Di masa Khalifah Umar Bin Khattab ra, pernah menggaji seorang guru yang mengajarkan anak-anak kecil di Madinah sebanyak 15 dinar (1 dinar sama dengan 4,25 gram) setiap bulan, sekitar Rp 43.875.000 dengan harga emas Rp 700.000/gram. Dan pada masa Khalifah Al Muntashir Billah di Kota Baghdad, setiap siswa mendapat beasiswa berupa emas satu dinar (4,25 gram emas atau sejumlah Rp 2,975.000). Dan kehidupan kesehariannya dijamin sepenuhnya oleh negara.
Sistem pendidikan dalam khilafah juga ditopang dengan politik ekonomi Islam, pendidikan yang berkualitas dan bebas biaya dapat dirasakan oleh setluruh rakyat tanpa memandang status sosialnya.

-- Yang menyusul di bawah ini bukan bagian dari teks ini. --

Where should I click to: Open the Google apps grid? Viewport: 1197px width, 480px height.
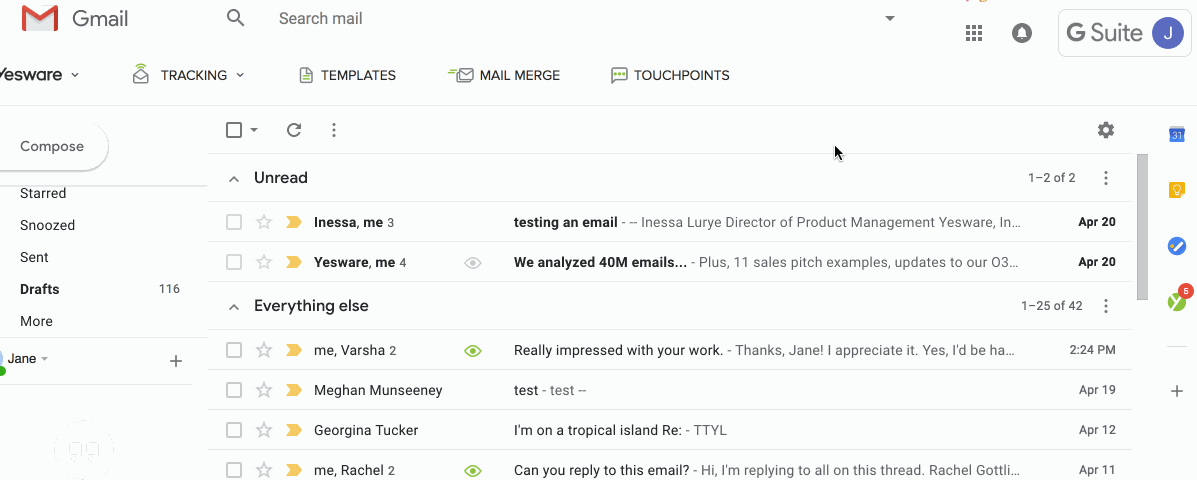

Negara akan menjamin tercegahnya pendidikan sebagai ajang bisnis atau orientasi ekonomi seperti halnya yang terjadi dalam sistem kapitalisme.
Pelayanan pendidikan yang berkualitas ini bukan hanya didapatkan dalam kondisi normal, bahkan dalam kondisi adanya wabah pandemi pun negara menjamin terpenuhinya pelayanan pendidikan. Bahkan pelayanan pendidikan berkualitas merata baik di kota maupun di desa. Maka negara akan menyediakan berbagai infrastruktur demi keberlangsungan pendidikan rakyatnya. Semua dengan mudah dilakukan oleh negara, karena negara memiliki kas (baitul maal) yakni dari pos fai’ dan kharaj serta pos kepemilikan umum (milkiyah amah) untuk membiayai anggaran pendidikan yang dibutuhkan oleh seluruh rakyatnya.
Sistem pendidikan Islam yang berbasis akidah Islam baik dari kurikulum dan metodologi pembelajarannya, mampu menghasilkan output pendidikan yang berkualitas pula. Karena yang menjadi tujuan pendidikan dalam Islam adalah membentuk generasi yang berkepribadian Islam, faqih fiddin dan terdepan dalam saintek. Peranannya di tengah masyarakat dirasakan baik dalam hal amar ma’ruf nahi mungkar maupun dalam aplikasi keilmuannya.
Sejarah telah mencatat kegemilangan sistem pendidikan di masa kejayaan Islam, yang telah banyak melahirkan para penemu dan polymath dan menjadi pusat peradaban dunia dan rujukan ilmu pengetahuan. Hal ini dapat terwujud tak lepas dari hadirnya peran negara dalam melaksanakan tupoksinya sebagai pelayan umat. Dan hanya bisa terwujud dalam sistem khilafah Islam bukan sistem yang lain. wallahu a’lam.